When someone joins our gym after working out on their own or at a different weight room we usually see some surprise/confusion during fundamental sessions. When we teach them the squat or the dead lift we often hear comments like ”Well, I’ve never done it that way before” or “That’s not how I was taught.” In so many cases, these statements are sadly true. We focus on form first then weights or speed. That often is an adjustment for people coming from somewhere like a football weight room or a bootcamp.
I want to focus for now on how we will adjust your posture on these movements. Keeping your core tight has been misconstrued for years by the coaching cues “look where you want to go,” “puff out your chest,” and others like them. If you have heard these before, the coach was likely trying to help you get your back tight. This is definitely a positive thing to work on. However, at Trinity Strength, we have seen these cues can actually cause members to lose tension in the lower back and potentially cause injury down the line.
If you puff out your chest on a squat you will over extend your lower back and end up causing a lot of pressure just above your hips. So the big adjustment comes for athletes when we have them pull their chest down and tighten their abs, something they haven’t focused on before. Sometimes this feels like leaning over more than people are used to, but with correct posture and a tight core your back will thank you in the long run.
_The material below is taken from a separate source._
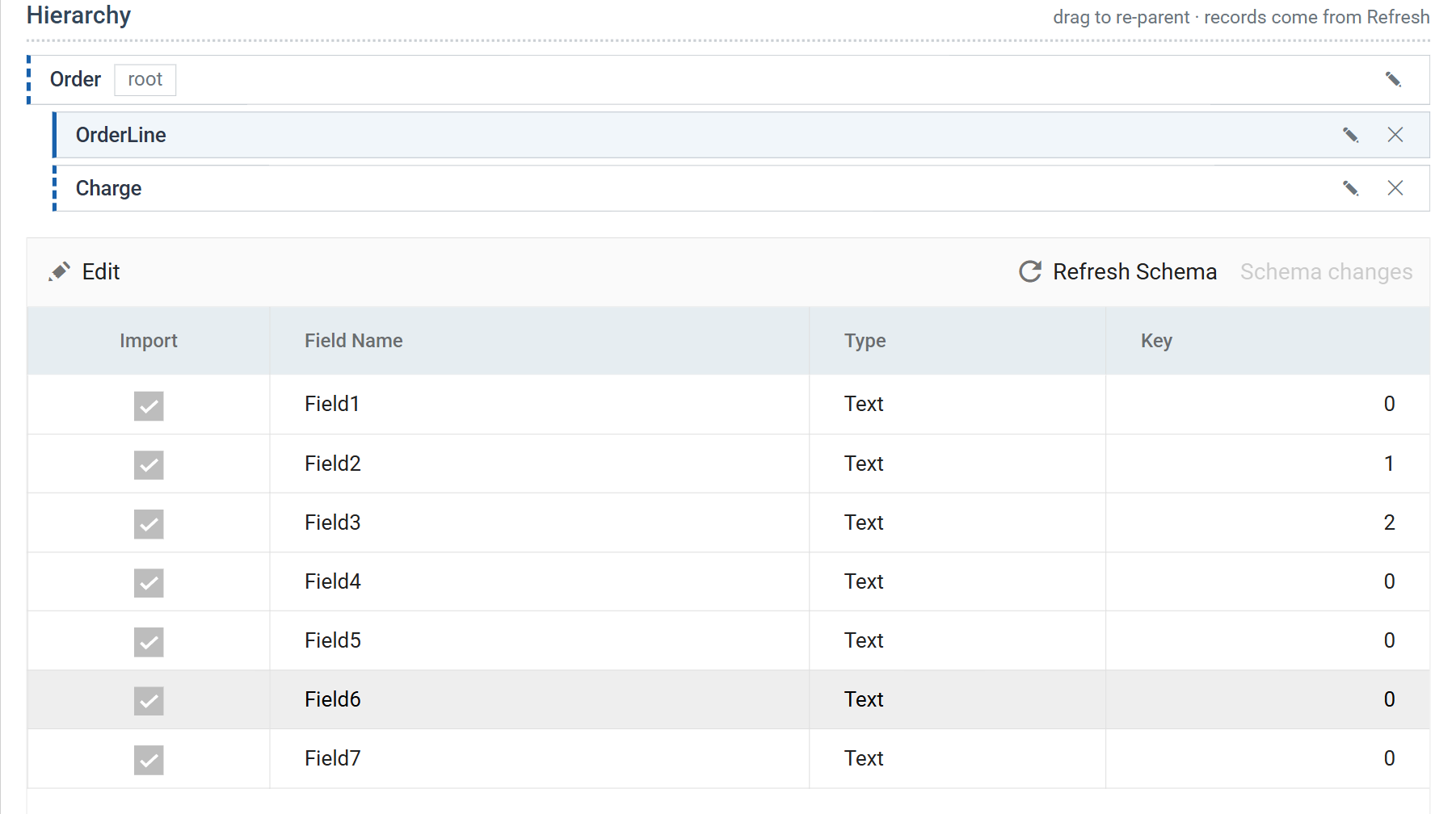Image resolution: width=1456 pixels, height=814 pixels.
Task: Select the Charge hierarchy item
Action: click(x=741, y=188)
It can be a little frustrating to come in, have your form fixed on the back squat and the dead lift, and then proceed to do less weight for a little while. We totally understand! We do this though until we can constantly maintain that technique. In the long run our goal is to keep you safe and eventually with this form you will be able to lift heavier too. Sometimes it feels like you take a few steps back in terms of weight load in order to truly move forward and reach your potential safely. But trust us, it’s worth it!